* REQUIRED ACTION
Your response should match the records line for line.

Collection entries
----------------
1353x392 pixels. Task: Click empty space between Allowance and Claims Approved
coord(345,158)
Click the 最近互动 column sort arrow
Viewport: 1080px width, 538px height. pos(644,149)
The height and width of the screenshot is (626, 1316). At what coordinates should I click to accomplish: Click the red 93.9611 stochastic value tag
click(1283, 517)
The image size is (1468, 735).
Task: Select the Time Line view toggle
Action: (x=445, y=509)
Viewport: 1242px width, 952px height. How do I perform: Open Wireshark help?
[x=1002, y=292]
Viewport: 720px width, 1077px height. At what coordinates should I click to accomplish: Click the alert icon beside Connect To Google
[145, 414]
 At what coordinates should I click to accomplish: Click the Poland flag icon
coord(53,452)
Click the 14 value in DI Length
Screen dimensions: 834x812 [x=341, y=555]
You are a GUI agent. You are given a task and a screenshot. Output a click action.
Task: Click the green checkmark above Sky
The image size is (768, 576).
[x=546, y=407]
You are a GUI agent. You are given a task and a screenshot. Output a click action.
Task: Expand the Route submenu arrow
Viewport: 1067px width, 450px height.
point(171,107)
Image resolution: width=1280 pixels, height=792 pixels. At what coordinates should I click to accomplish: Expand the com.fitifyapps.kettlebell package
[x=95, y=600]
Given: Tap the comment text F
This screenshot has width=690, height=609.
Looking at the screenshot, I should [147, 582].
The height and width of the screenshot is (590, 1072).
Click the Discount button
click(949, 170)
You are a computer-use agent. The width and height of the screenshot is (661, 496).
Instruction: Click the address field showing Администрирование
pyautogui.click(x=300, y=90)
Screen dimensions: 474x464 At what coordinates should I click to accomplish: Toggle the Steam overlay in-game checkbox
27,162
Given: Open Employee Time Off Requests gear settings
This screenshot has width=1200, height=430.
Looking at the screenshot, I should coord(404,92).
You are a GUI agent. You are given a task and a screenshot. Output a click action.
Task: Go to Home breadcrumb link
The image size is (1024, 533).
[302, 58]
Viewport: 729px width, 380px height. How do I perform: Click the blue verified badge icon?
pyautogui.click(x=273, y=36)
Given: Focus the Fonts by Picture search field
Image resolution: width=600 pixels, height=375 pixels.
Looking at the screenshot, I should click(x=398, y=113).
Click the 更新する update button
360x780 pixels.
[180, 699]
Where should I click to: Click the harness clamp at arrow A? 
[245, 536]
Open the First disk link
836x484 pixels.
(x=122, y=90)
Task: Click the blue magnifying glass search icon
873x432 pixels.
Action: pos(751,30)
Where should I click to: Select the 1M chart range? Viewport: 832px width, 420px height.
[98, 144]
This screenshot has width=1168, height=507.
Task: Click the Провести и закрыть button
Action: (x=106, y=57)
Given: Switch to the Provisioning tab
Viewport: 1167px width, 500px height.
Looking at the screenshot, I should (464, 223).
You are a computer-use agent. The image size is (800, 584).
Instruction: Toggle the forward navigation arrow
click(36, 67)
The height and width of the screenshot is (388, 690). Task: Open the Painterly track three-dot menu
----------------
* ANSWER
1353x392 pixels. Task: Click empty space between Allowance and Claims Approved
coord(345,158)
Click the 最近互动 column sort arrow
Viewport: 1080px width, 538px height. pos(644,149)
The height and width of the screenshot is (626, 1316). At what coordinates should I click to accomplish: Click the red 93.9611 stochastic value tag
click(1283, 517)
The image size is (1468, 735).
Task: Select the Time Line view toggle
Action: (x=445, y=509)
Viewport: 1242px width, 952px height. How do I perform: Open Wireshark help?
[x=1002, y=292]
Viewport: 720px width, 1077px height. At what coordinates should I click to accomplish: Click the alert icon beside Connect To Google
[145, 414]
 At what coordinates should I click to accomplish: Click the Poland flag icon
coord(53,452)
Click the 14 value in DI Length
Screen dimensions: 834x812 [x=341, y=555]
You are a GUI agent. You are given a task and a screenshot. Output a click action.
Task: Click the green checkmark above Sky
The image size is (768, 576).
[x=546, y=407]
You are a GUI agent. You are given a task and a screenshot. Output a click action.
Task: Expand the Route submenu arrow
Viewport: 1067px width, 450px height.
point(171,107)
Image resolution: width=1280 pixels, height=792 pixels. At what coordinates should I click to accomplish: Expand the com.fitifyapps.kettlebell package
[x=95, y=600]
Given: Tap the comment text F
This screenshot has width=690, height=609.
Looking at the screenshot, I should [147, 582].
The height and width of the screenshot is (590, 1072).
Click the Discount button
click(949, 170)
You are a computer-use agent. The width and height of the screenshot is (661, 496).
Instruction: Click the address field showing Администрирование
pyautogui.click(x=300, y=90)
Screen dimensions: 474x464 At what coordinates should I click to accomplish: Toggle the Steam overlay in-game checkbox
27,162
Given: Open Employee Time Off Requests gear settings
This screenshot has width=1200, height=430.
Looking at the screenshot, I should coord(404,92).
You are a GUI agent. You are given a task and a screenshot. Output a click action.
Task: Go to Home breadcrumb link
The image size is (1024, 533).
[302, 58]
Viewport: 729px width, 380px height. How do I perform: Click the blue verified badge icon?
pyautogui.click(x=273, y=36)
Given: Focus the Fonts by Picture search field
Image resolution: width=600 pixels, height=375 pixels.
Looking at the screenshot, I should click(x=398, y=113).
Click the 更新する update button
360x780 pixels.
[180, 699]
Where should I click to: Click the harness clamp at arrow A? 
[245, 536]
Open the First disk link
836x484 pixels.
(x=122, y=90)
Task: Click the blue magnifying glass search icon
873x432 pixels.
Action: pos(751,30)
Where should I click to: Select the 1M chart range? Viewport: 832px width, 420px height.
[98, 144]
This screenshot has width=1168, height=507.
Task: Click the Провести и закрыть button
Action: (x=106, y=57)
Given: Switch to the Provisioning tab
Viewport: 1167px width, 500px height.
Looking at the screenshot, I should (464, 223).
You are a computer-use agent. The image size is (800, 584).
Instruction: Toggle the forward navigation arrow
click(36, 67)
The height and width of the screenshot is (388, 690). Task: Open the Painterly track three-dot menu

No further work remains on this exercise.